Peppermint oil tends to be pretty strong and of a higher concentration than other oils, so it is best to be cautious. It is generally a good idea to dilute it with a carrier oil before use. It is also recommended not to use peppermint oil on children. And while peppermint essential oil is generally safe, it may not interact well with certain medications, so if your taking medications, talk to your doctor first.

Topical Uses

Use a few drops of peppermint oil with a carrier oil such as almond oil or jojoba as a chest rub when suffering from a cold. Menthol, which is derived from mint, can be helpful with congestion, stuffiness and cough. It is a common ingredient in natural and commercial chest rubs. 

If you have had a long day and your muscles are aching, add a few drops of peppermint essential oil to your bath to soothe those sore muscles and help relax. You can also add lavender and geranium oils for a soothing combination to help relieve stress and stiff muscles.

If you are suffering from the summertime itch of mosquito bites or rashes, rub some peppermint essential oil-- again, cut with a carrier oil-- on to the affected area. As it turns out, the cooling properties of peppermint oil are also great for calming the itch of bug bites and rashes.

Great For Digestive Issues

 One of the most common uses for peppermint oil is nausea. Placing a drop of peppermint oil on the wrists or simply inhaling the scent can help to ease nausea.

Several studies have indicated that peppermint oil capsules with a special coating designed to prevent the capsule from breaking down until reaching the intestines, can help to relieve some of the symptoms of Irritable Bowel Syndrome-- symptoms such as bloating, gas and abdominal discomfort. On the flip side of that, however, without the enteric coating, peppermint oil can cause heartburn. So, if you are going to take peppermint oil internally, do it correctly.

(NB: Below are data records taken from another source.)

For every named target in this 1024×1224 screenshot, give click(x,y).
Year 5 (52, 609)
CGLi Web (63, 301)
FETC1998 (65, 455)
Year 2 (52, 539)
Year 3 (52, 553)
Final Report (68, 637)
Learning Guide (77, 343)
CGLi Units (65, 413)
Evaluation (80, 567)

The scent of peppermint can also help to curb digestion by making you feel full.

Aromatic Uses

Cold symptoms such as cough and congestion can be eased with a peppermint steam. In a metal or glass bowl add two to three drops of peppermint oil to a bowl full of boiling water. Place your head 10 to 12 inches from the bowl and cover yourself with a towel to keep the steam inside. Breath in.

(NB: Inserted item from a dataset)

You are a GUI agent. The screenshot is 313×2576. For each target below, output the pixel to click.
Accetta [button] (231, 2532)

If you are feeling drowsy, the scent of peppermint has been shown to help perk people up and make them feel more energetic. It can also be helpful for concentrating. Some parents of children with ADHD swear that using the scent of peppermint in the room when their child is preparing to do school work makes all the difference.

Other Uses

Got an ant problem? Ants do not like the scent of peppermint. Simply put a cotton ball with peppermint oil in the path that those little pests are taking and they will not stick around for long.

Add a couple of drops of peppermint essential oil to the inside of your trash can to help cut down on the odor and give the place a fresher scent.

The uses for peppermint essential oil are nearly endless. As one of the most popular essential oils around, it is definitely one you should keep in your cabinet.